PAGE TEXT
Journey to the Third Dimension: Tom Cramer Drawings and Paintings 1977-2019

August 17, 2019 to December 29, 2019

Tom Cramer (American, b. 1960) is widely known for his intricate relief paintings, which celebrate the lushness of nature and the mysteries of the cosmos. Luxuriantly carved into blocks of mahogany and Ponderosa pine, emblazoned with metallic leaf—rivulets of oil paint pooling around islands of raised contour—the paintings spring from Cramer’s feverish visual imagination. But while art lovers across the Northwest are familiar with his ecstatic and visionary works on panel, few know of his parallel practice in drawing, which deeply informs his paintings. Since his early teens, Cramer has used drawing to chart his pictorial and thematic concerns on a journey from line to form to sculptural relief—a trajectory across three dimensions. To view the drawings contextualized vis-a-vis the paintings is to peer into a mind in the throes of creation: deploying the time-honored tools of draftsmanship to transmute simple lines into symphonies of forms in ever-shifting compositions, some harmonious, some dissonant. In fact, it may be impossible to fully understand Cramer’s iconic relief paintings without an awareness of the drawings, and yet these two interrelated practices, united by their approach to line, have until now never been explored in a museum exhibition.

Organized by guest curator Richard Speer, the exhibition’s mission—using a focused selection of Cramer’s drawings over a 40-year span, as well as a selection of wood burnings and relief paintings drawn from private collections and the museum’s collection—is to show viewers how a gifted artist uses inventive and idiosyncratic techniques to create a vessel for the voyage from line to form to volume. In so doing, Journey to the Third Dimension will offer the viewing public a glimpse not only into the mind and hand of one of the Northwest’s most renowned and prolific artists, but also into the wider machinations of the creative process itself.

THE RECORDS
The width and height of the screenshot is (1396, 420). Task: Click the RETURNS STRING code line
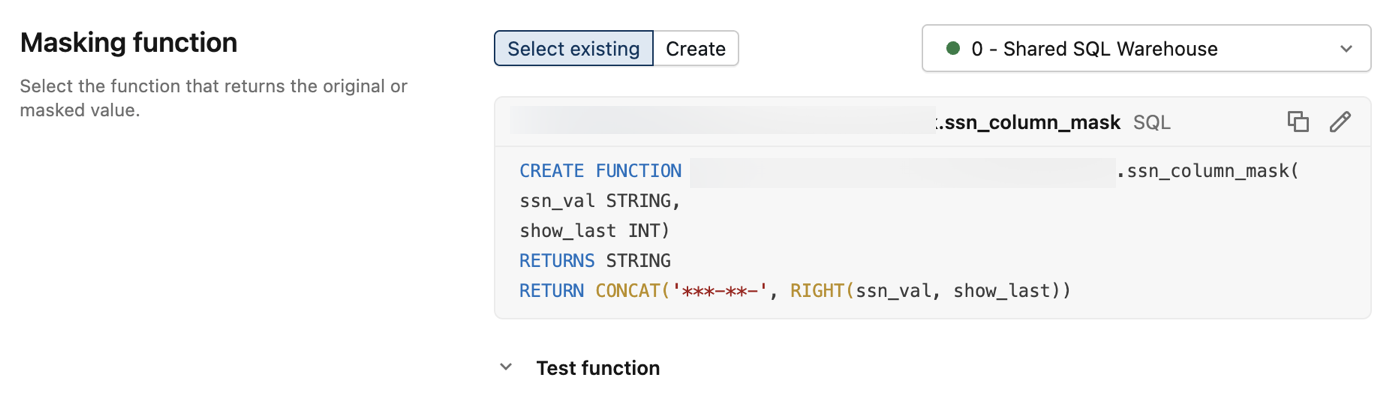595,261
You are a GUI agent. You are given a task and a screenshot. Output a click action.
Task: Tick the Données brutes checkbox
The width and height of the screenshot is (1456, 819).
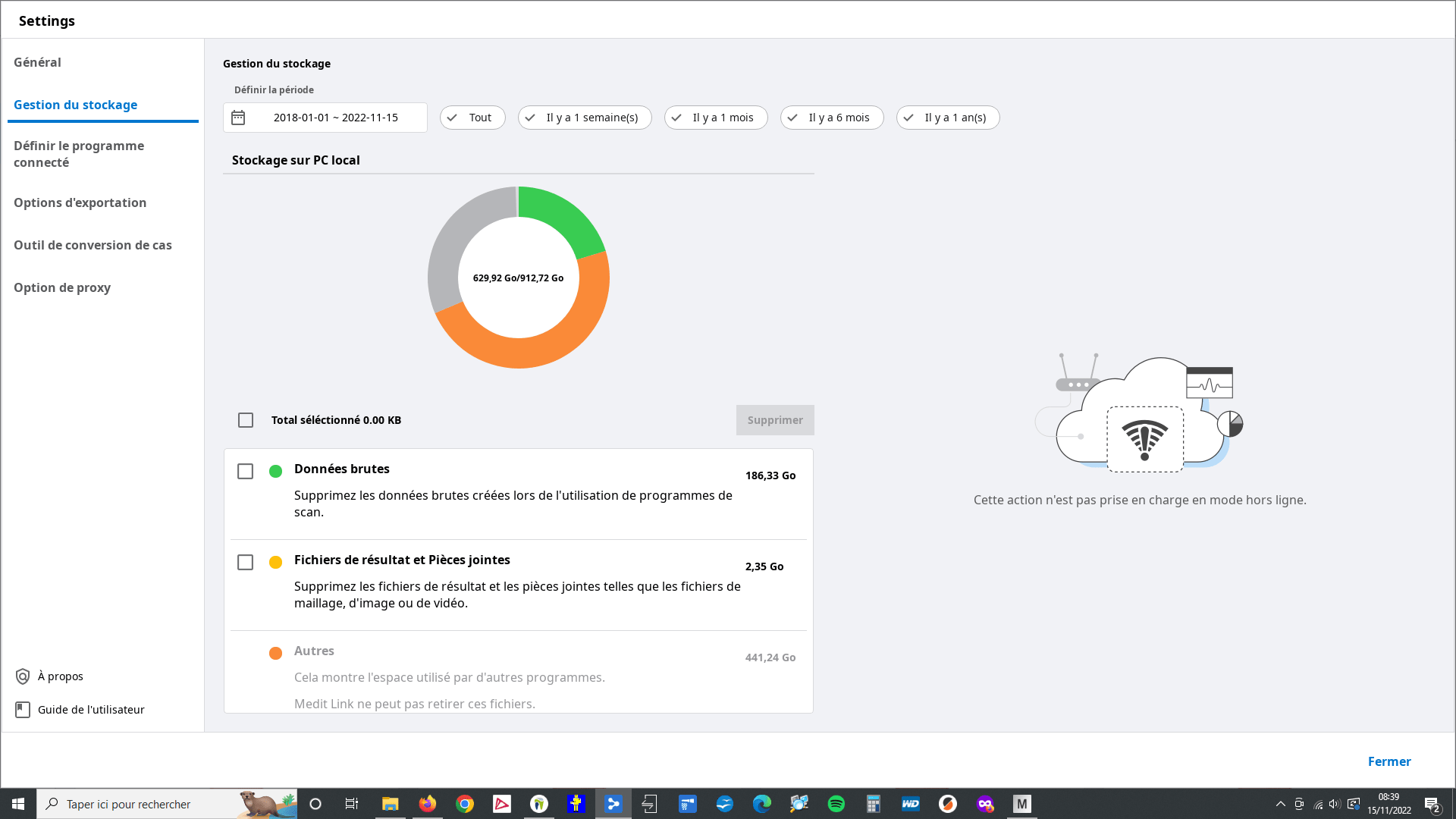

EXERCISES TO COMPLETE
A. Could you set out all the lines of the entries as a Markdown table with the columns Row and Line, leaving out blank lines and the pictures?
B. Can you pick up the text on the Tom Cramer exhibition after its last sentence and continue it?

RESPONSES FOR EACH TASK
A.
| Row | Line |
|---|---|
| 1 | The width and height of the screenshot is (1396, 420). Task: Click the RETURNS STRING code line |
| 2 | 595,261 |
| 3 | You are a GUI agent. You are given a task and a screenshot. Output a click action. |
| 4 | Task: Tick the Données brutes checkbox |
| 5 | The width and height of the screenshot is (1456, 819). |

B.
Paper Weight: Works in Paper by Elsa Mora

August 29, 2018 to January 20, 2019

Paper Weight is Elsa Mora’s latest exhibition of painstaking works made solely of paper and glue. Mora’s 2D and 3D pieces, presented in this exhibition, are inspired by the five cognitive faculties that form the mind: consciousness, perception, thinking, judgment, and memory. For the last eleven years, Mora has explored the expressive potential of paper, while seeing the malleability of this material as a metaphor for the mind and its ability to morph and adapt. Manipulating light and shadow is an organic part of her process, as is her use of color, and, in some cases, the lack of it. Thematically, Mora is interested in studying the intricacies of the human brain, the wonders that it can produce, and its potential for destruction and chaos. Her work as a whole reflects on universal issues of identity, connectivity, and survival.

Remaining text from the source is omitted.